DeBrae Jones
Week 4
Individual Assignment
Knowing Your Audience Paper and Communication Release
BCOM/275
Austin Matthews
Introduction
In 2010, 33 miners were trapped in a copper mine for a little over two months. The incident was covered through every world media outlet from televised news broadcast, radio stations, websites, to conventional newspapers. “On Aug. 5, 2010, a gold and copper mine near the northern city of Copiapó, Chile caved in, trapping 33 miners in a chamber about 2,300 feet below the surface. For 17 days, there was no word on their fate. As the days passed, Chileans grew increasingly skeptical that any of the miners had survived — let alone all of them. But when a small bore hole reached the miners’ refuge, they sent up a message telling rescuers they were still alive” (New York Times 2011, October 12). The method in which each news source or media outlet chose to cover and convey the information; can and will determine how the reader, viewer, or listener will translate the received information.
Understanding the Audience
When considering the different roles and people of the audience when transferring information in an informative method; we must begin to try and understand human emotion, religious beliefs/concepts and theories, ethnicity, region, and a host of other components that are key when appealing to the target audience. Knowing who the people are that the message is being conveyed to will ensure the effectiveness and audience appeal of the message. For example; “Many of the miners came bounding out of their rescue capsule as pictures of energy and health, able not only to walk, but, in one case, to leap around, hug everyone in sight and lead cheers. Their apparent robustness was testimony to the rescue diet threaded down to them through the tiny borehole that reached them on Aug. 22, but also to the way they organized themselves to keep their environment clean, find water and get exercise” (New York Times
2011, October 12). From the example presented, the media was doing what some may call damage control for a big corporation, trying to reassure the rest of the world that the miners are well and in good spirits after being trapped in a mine which is a physical and mentally traumatizing situation; by tricking the world into believing that the miners were going to be compensated and well taken care of by the mining company while the incident was still an international topic. The backlash for the incident once the miners were saved was not a main focus, the incident died down and eventually forgotten about by everyone else in the world other than the miners and people of Chile.
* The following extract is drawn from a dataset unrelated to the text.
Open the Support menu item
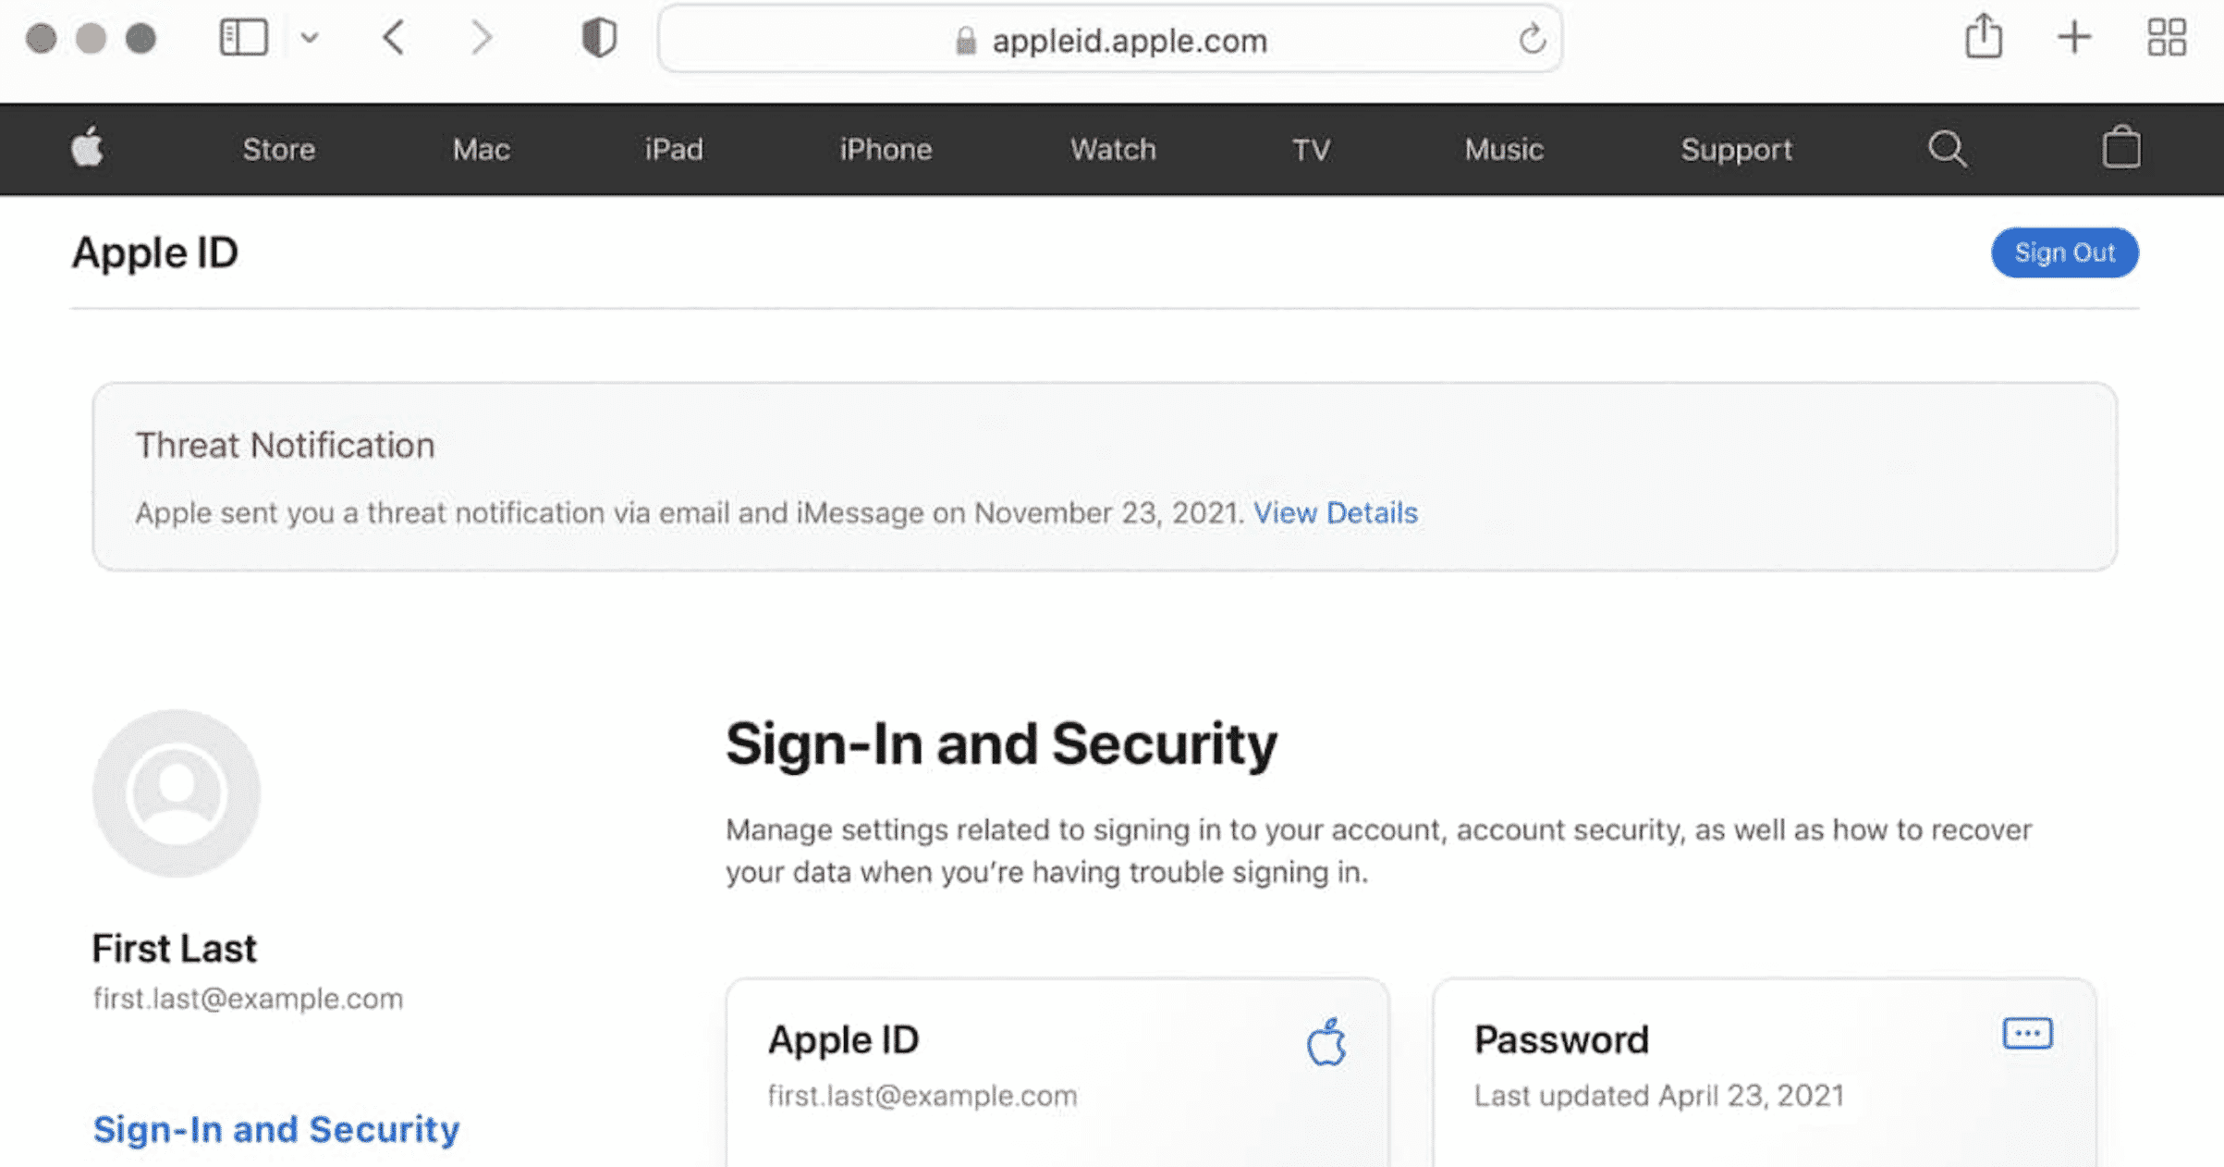2224x1167 pixels. [x=1736, y=149]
Conveying a Family Message
The potential needs of the families of the miners in receiving a message about this incident would be to show compassion, sincerity, situational control, and reassurance that the miners are ok will be rescued and are in good health. “The miners later used a modified telephone to sing Chile’s national anthem to the hundreds of teary-eyed relatives celebrating above. In Santiago, the capital, motorists honked their car horns and people cheered wildly on subway platforms” (New York Times 2011, October 12). With the incident being broadcast on worldwide platform allowing the families of the miners to hear and sing Chile national anthem with the miners, conveyed the most effective personal message to the family reassuring the health and rescue of the miners was coming soon.
Reassuring Employees
The potential needs of the company’s employees when receiving a message about this incident would be to reassure employees that the company will do the best it can to prevent such incidents. Employees of the company will need to feel as if their lives are worth more than just an expendable employee to the company, as well as all miners that were trapped in the in the mine will be rescued and brought back to good mental and physical health with full support of the company, even if it all if just a mascaraed for the media.
Immediately holding press conferences before and after all moments of the incident is televised and covered on international media outlets, can begin and end any immediate worries that employees of the company as well as relatives of the miners involved in the incident.
References
Weik Juan. (2014). Over 30 workers trapped after Chilean copper mine collapse. Retrieved from Weik Juan, BCOM/275 website.